Hope for Theodosia: Living with CHARGE Syndrome

“Help Sian and Abe give their daughter, Theodosia the care, tools and love she needs to overcome life’s first big challenges.”

Our sweet baby Theodosia (“Theo”) has already faced more in five months than most do in a lifetime. Born with CHARGE Syndrome—a rare genetic condition affecting her heart, hearing, vision, kidneys, and ability to swallow—she’s spent her early days fighting to survive and grow. We never imagined our journey would include surgeries, feeding tubes, and endless hospital visits, but here we are… doing everything we can to give Theo the best chance at a healthy, happy life.

Your support will help cover her critical medical needs, from hearing aids to upcoming surgeries, so we can focus on caring for her instead of worrying about how to pay for it. Every gift, no matter the size, makes a difference in Theo’s fight.

Our Journey with Theodosia: An Unexpected Diagnosis

The past five months have been a whirlwind of emotions we never could have prepared for.

When our daughter Theodosia (“Theo”) was born, doctors noticed her heart rate dropped dangerously low—twice. We were told that if she didn’t arrive soon, an emergency C-section would be necessary.

Theo came into the world purple and silent. She had to be intubated immediately and rushed to the NICU team for oxygen. I didn’t get to hold her until an hour later. She was beautiful… but I couldn’t help noticing a few things that worried me: a scar across her upper lip, misshapen ears, and a squeaky sound when she breathed.

Doctors reassured us that newborn hearing tests often require retesting—but she failed again. When I asked about her breathing, ears, and lip, the only response was: “Time will tell.”

At one month old, Theo still struggled to eat and gain weight. A feeding specialist admitted her to the hospital for “failure to thrive.” Genetic testing followed. Six weeks later, we received the news that changed everything: Theo has CHARGE Syndrome, a rare genetic condition that affects many parts of the body.
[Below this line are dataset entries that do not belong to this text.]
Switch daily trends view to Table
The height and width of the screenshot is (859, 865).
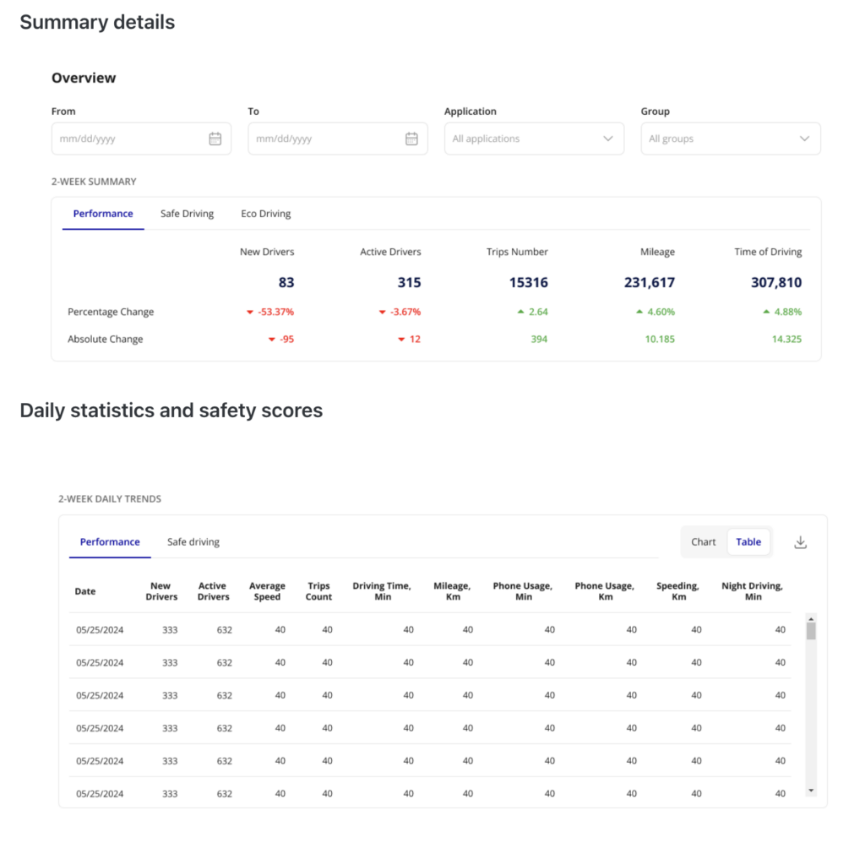click(748, 541)
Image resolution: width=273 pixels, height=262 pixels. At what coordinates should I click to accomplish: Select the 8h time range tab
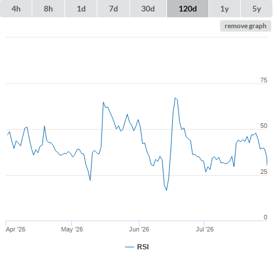coord(48,9)
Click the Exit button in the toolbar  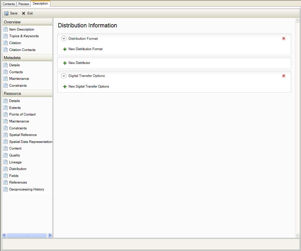click(x=28, y=13)
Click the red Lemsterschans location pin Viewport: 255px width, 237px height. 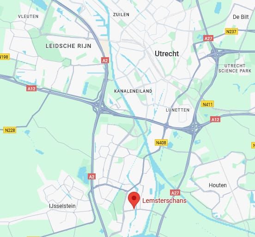[x=134, y=200]
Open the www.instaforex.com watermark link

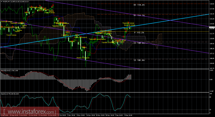click(29, 111)
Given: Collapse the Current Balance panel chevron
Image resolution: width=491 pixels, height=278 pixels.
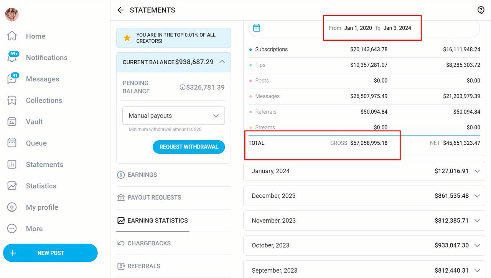Looking at the screenshot, I should tap(222, 62).
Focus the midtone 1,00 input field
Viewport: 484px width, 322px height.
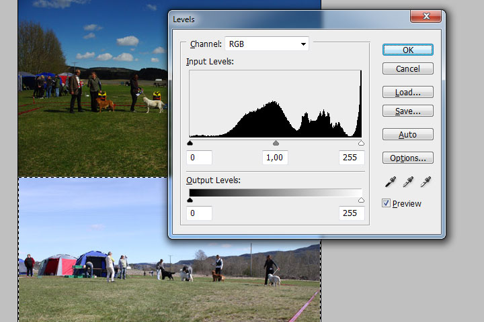point(274,158)
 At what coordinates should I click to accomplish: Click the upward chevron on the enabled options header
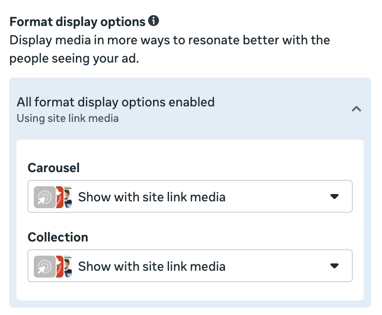point(356,109)
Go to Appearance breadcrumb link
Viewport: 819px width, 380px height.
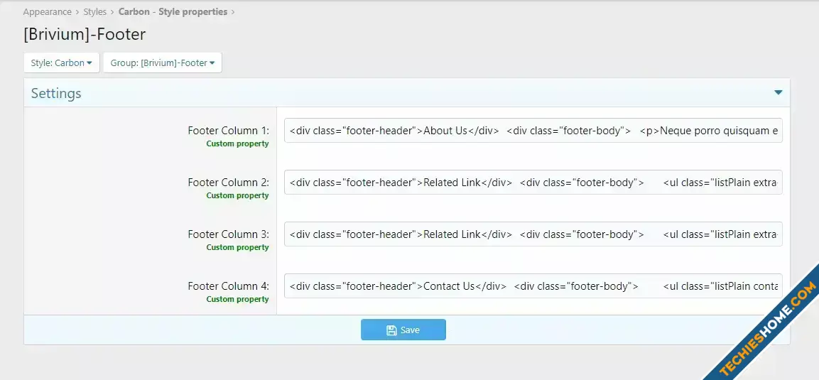47,11
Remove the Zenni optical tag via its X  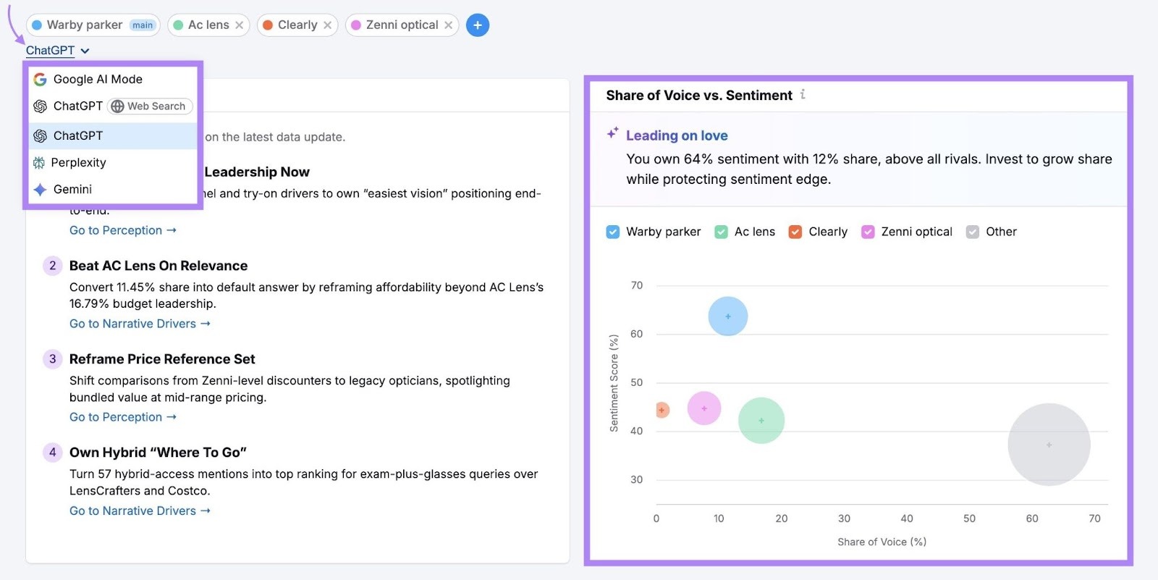tap(450, 25)
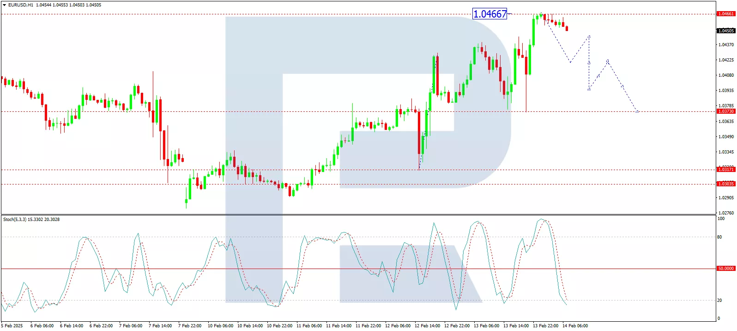The width and height of the screenshot is (737, 331).
Task: Click the last red candle on the chart
Action: point(567,28)
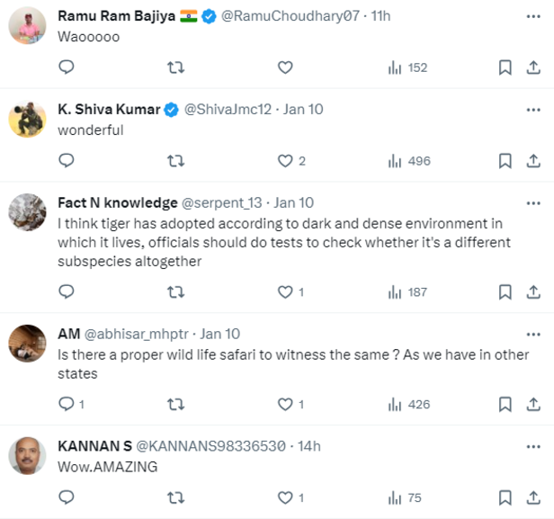554x519 pixels.
Task: Click KANNAN S's profile picture
Action: tap(27, 455)
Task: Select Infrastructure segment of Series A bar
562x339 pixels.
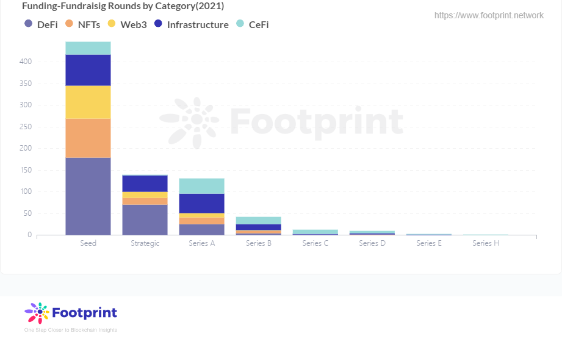Action: pos(201,203)
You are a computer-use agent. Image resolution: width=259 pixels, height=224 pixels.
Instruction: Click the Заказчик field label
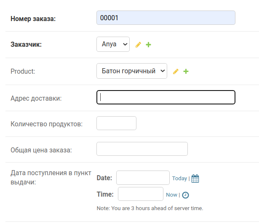pos(26,45)
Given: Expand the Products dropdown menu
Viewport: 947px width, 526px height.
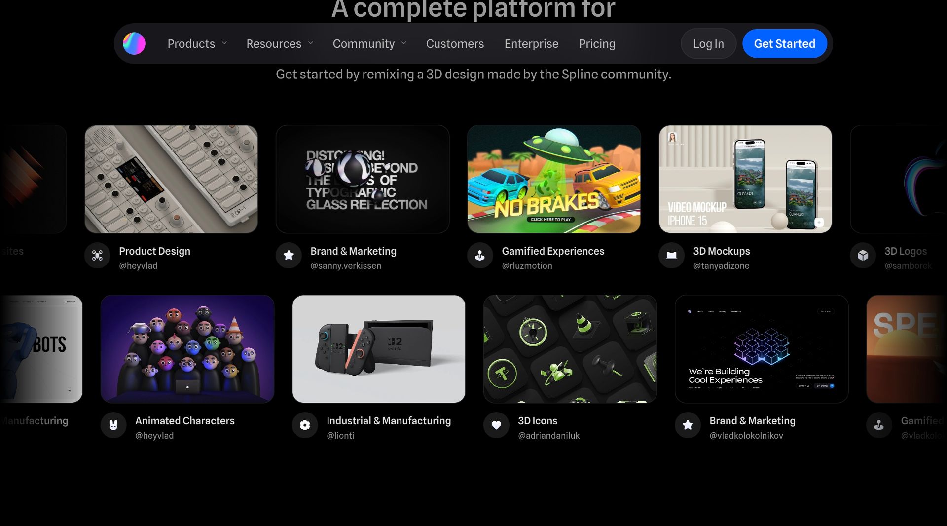Looking at the screenshot, I should 197,43.
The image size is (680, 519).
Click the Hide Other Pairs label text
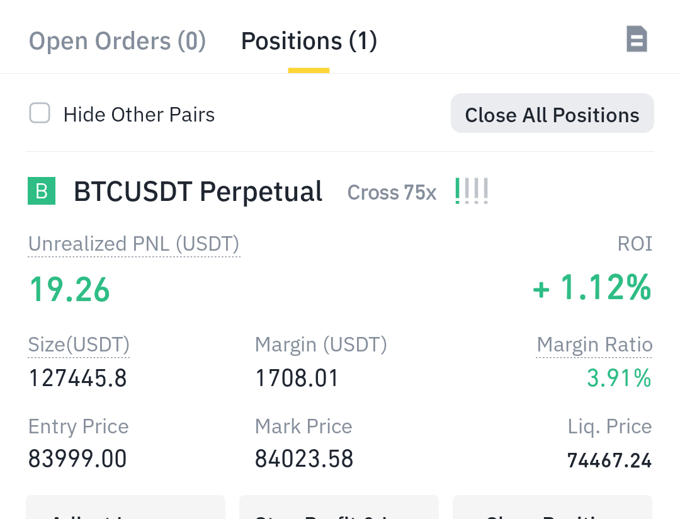tap(139, 115)
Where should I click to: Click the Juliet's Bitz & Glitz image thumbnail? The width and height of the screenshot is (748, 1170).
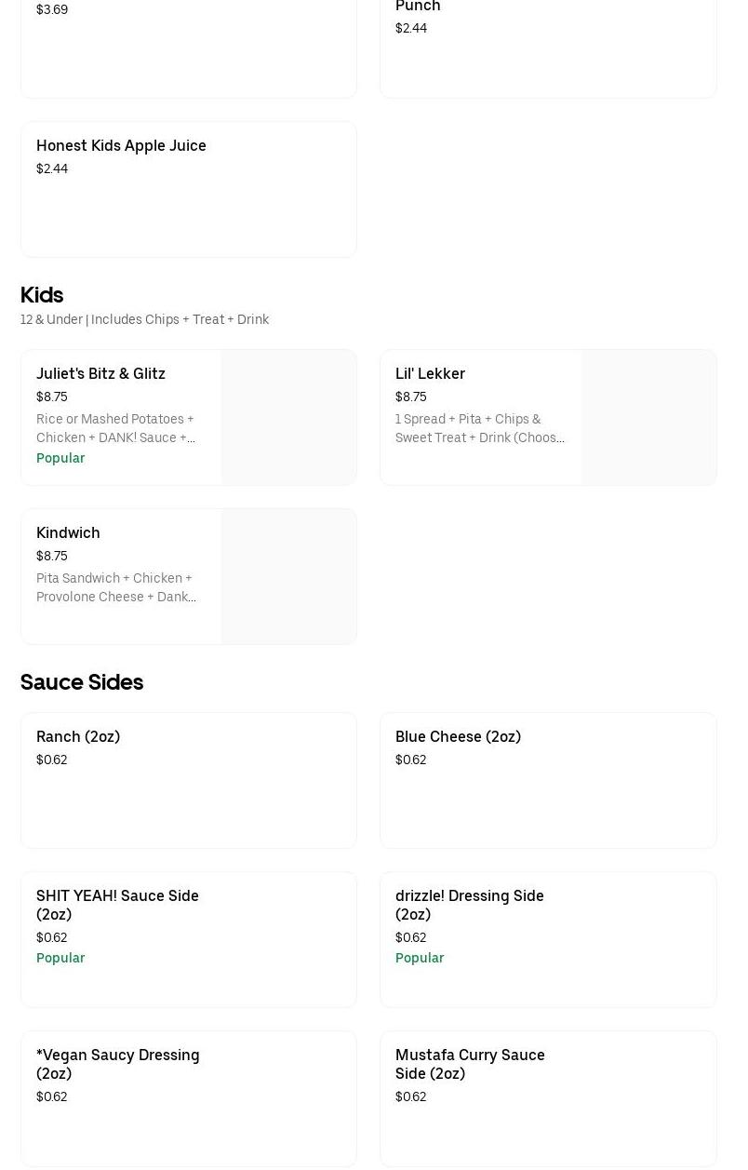288,418
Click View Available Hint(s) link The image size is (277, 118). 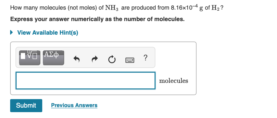tap(48, 32)
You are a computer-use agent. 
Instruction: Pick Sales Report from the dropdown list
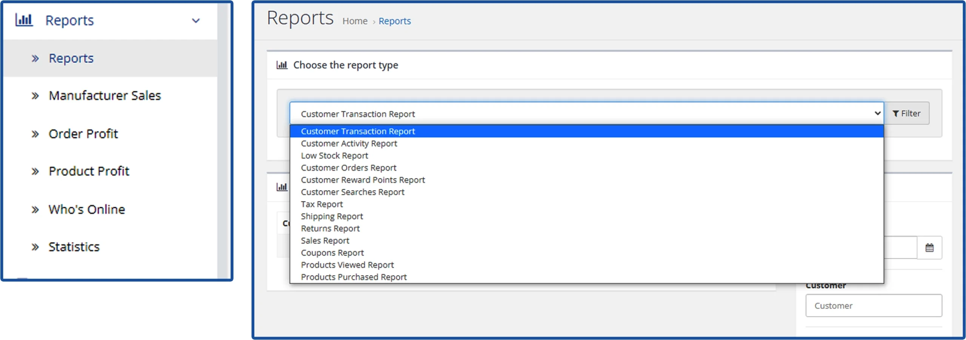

So far, her diagnosis includes:

    •    Colobomas in both eyes, causing partial vision loss

    •    Profound hearing loss in her right ear and complete deafness in her left

    •    A cleft lip that healed in utero

    •    Two heart defects under close monitoring

    •    Cysts/lesions on her kidney and spleen

    •    Growth restriction and nerve damage affecting her mobility

    •    Inability to swallow safely—currently fed through an NG tube, awaiting surgery for a G tube

This was never part of our plan. My pregnancy was normal, with clear genetic testing at 12 weeks. We had prepared for six months of maternity leave and saved what we could. But now, our time, savings, and resources are gone. My leave ends August 20th, and we are already facing significant out-of-pocket costs, including her hearing aid fitting tomorrow—something insurance will not fully cover.

We’ve been denied financial aid because her father’s income is just slightly over the qualifying limit. We’re deeply grateful for WIC and kind neighbors who’ve helped with food, but the reality is—we need help.

I’ve been asked many times, “How do you do it?”

The truth is: we do it with help from others.

And now, we are humbly asking for yours.

Your gift—no matter the amount—will help us focus on giving Theo the care she needs without the constant fear of how we’ll pay for it.

From the bottom of our hearts, thank you for reading, sharing, and being part of our story.